All I can say is thank goodness for the NPs I work with, they have been nothing but helpful, approachable and knowledgeable to this PA.

So true. This NP has PA buddies that we all bitch to each other about the BS we all have to deal with. Even some of my patients are PAs ( :eek: ) and we get along great. That's the real world...
 
Does PA education now mandate a Masters?
 
niko327 said:
So much crap, really, just wait till you're actually done with your program and thrown out into the wilderness of actual practice.

All I can say is thank goodness for the NPs I work with, they have been nothing but helpful, approachable and knowledgeable to this PA.

Isn't it funny, the people who are actually out there working in practices with NPs and PAs seem to have few problems.

I'm glad you work in that sort of practice, niko.

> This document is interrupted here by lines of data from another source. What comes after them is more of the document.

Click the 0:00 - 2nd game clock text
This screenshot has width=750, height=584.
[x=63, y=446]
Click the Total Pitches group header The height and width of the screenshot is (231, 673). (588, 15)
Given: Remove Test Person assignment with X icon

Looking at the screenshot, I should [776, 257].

Guetzow, I must say, it takes incredible chutzpah/moxie/whatever for you to say "can't we all just get along?" Yours has been one of the most uninformed and divisive voices in this forum.
 
"chutzpah"


wow, hmmm is that how that ius spelled???? I would have never guessed
 
No. Just like NPs do not. "Content" is more relevant. At present their is no consensus regarding what a Mid-Level Masters program should be.
 
emedpa said:
pa's are clinicians. they see pts,perform histories and physical exams, order tests, interpret them,perform procedures, write prescriptions, and arrange follow up and referals.
nurses follow orders written by pa's/md/do/np folks and do not have any authority on their own to order medications or interpret studies.
both roles are important and needed for a facility to run.

most pa programs are graduate level programs taken by folks with prior degrees and experience as paramedics, nurses, resp. therapists and other health care professionals. for general info on the pa profession see www.aapa.org

as an aside pa's do work in canada in your armed forces as well as in manitoba in the civilian sector. I think they call them clinical associates or something similar in manitoba but they are the same creature.

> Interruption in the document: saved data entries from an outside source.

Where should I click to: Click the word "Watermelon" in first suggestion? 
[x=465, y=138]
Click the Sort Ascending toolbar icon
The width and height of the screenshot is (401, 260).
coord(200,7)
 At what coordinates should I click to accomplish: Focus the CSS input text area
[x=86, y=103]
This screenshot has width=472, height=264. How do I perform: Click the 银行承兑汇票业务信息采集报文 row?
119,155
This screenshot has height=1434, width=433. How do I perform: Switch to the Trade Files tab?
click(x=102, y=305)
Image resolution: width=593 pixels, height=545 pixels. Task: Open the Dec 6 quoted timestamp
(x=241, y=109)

Nurses are clinicians also. Just a different breed. And in Illinois, you cannot be an NP with out a masters program. It may be differnent in other states, but my home state says that np=masters program, even post-masters.

however, you can get a certificate program for a PA from certain programs. The one I am thinking of is the Cook County program. And I would think that coming out of Cook County you'd be prepared to handle just about anything.
 
NoAngel said:
... And in Illinois, you cannot be an NP with out a masters program. It may be differnent in other states, but my home state says that np=masters program, even post-masters...

WRONG...
I'm From Chicago...
Illinois, like many/most states depend upon the national certification test to license NPs...
As such... you have to have a Masters to sit for the exam... Not to take a NP course. But if you took a NP course of study before 1/1/00 and passed... even without a masters... you can be licensed in Illinois!

ALL NPs that took the test before 1/1/00 were/are "grand-fathered" in!!!